- **Work required**
Copy the stretch from "1. Limburg: 19,401" through "Free Evangelical community." in the passage on Limburg's boroughs, swapping "council" for "committee".

- **Passage provided**
The town consists of eight formerly autonomous Ortsbezirke or boroughs, listed here by population (as of 2020):

1. Limburg: 19,401
2. Lindenholzhausen: 3,315
3. Linter: 3,080
4. Eschhofen: 2,789
5. Staffel: 2,762
6. Offheim: 2,608
7. Dietkirchen: 1,630
8. Ahlbach: 1,252

Each Ortsbezirk is represented by a council. Blumenrod is also often called a constituent community, although this is actually only a big residential neighbourhood in the main town's south end. Its landmark is the Domäne Blumenrod, a former manor house that has been restored and remodelled by the Limburg Free Evangelical community.

Limburg's biggest outlying centre is Lindenholzhausen (3,315 residents as of June 2020); the second biggest is Linter.

Dataset excerpts

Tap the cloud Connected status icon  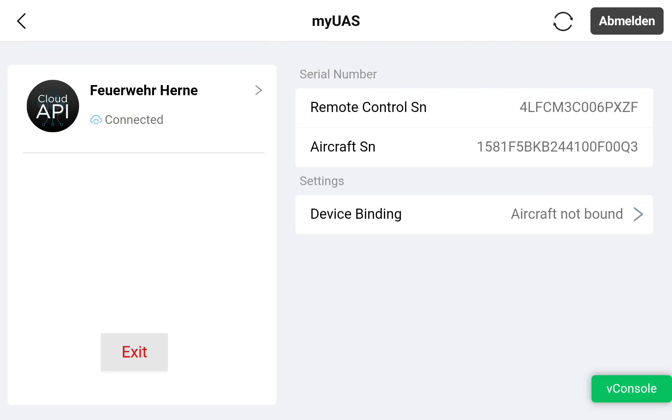pyautogui.click(x=96, y=120)
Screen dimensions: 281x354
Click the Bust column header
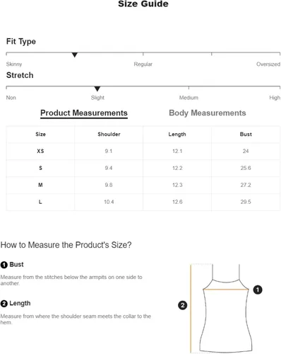[246, 135]
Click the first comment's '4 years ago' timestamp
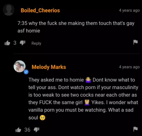The width and height of the screenshot is (142, 136). click(x=129, y=10)
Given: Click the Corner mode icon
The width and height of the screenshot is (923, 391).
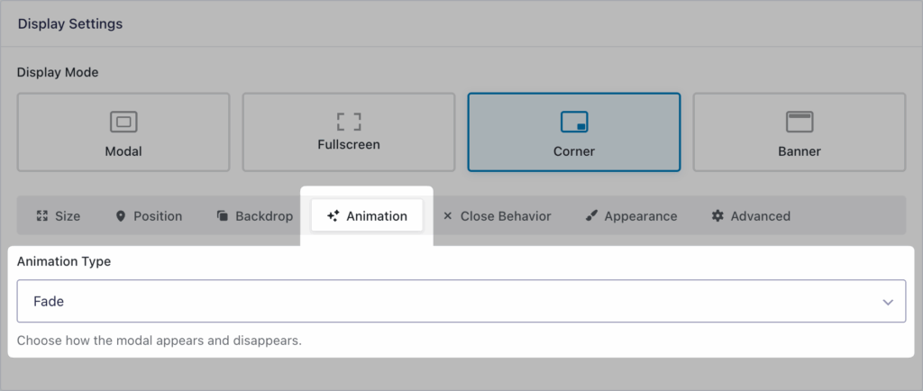Looking at the screenshot, I should tap(574, 122).
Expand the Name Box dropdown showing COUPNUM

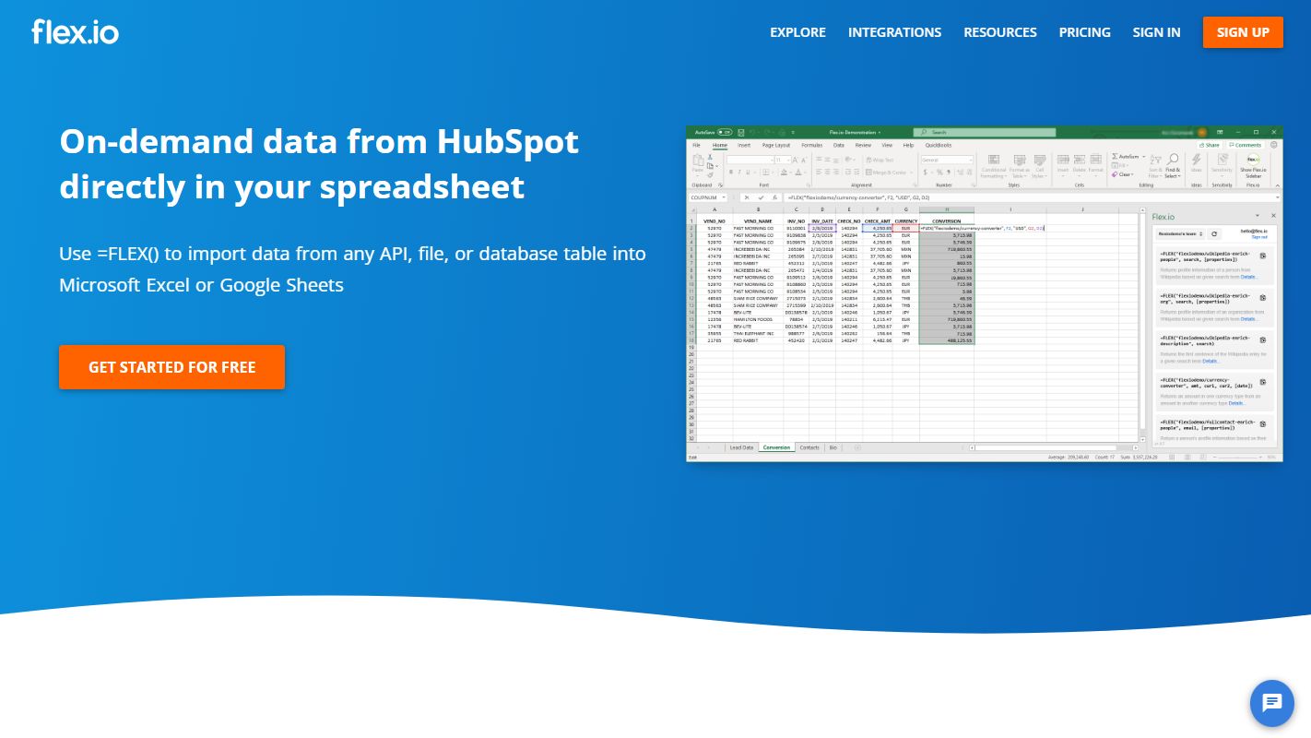click(x=724, y=197)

- **Solution to the problem**
1. Limburg: 19,401
2. Lindenholzhausen: 3,315
3. Linter: 3,080
4. Eschhofen: 2,789
5. Staffel: 2,762
6. Offheim: 2,608
7. Dietkirchen: 1,630
8. Ahlbach: 1,252

Each Ortsbezirk is represented by a committee. Blumenrod is also often called a constituent community, although this is actually only a big residential neighbourhood in the main town's south end. Its landmark is the Domäne Blumenrod, a former manor house that has been restored and remodelled by the Limburg Free Evangelical community.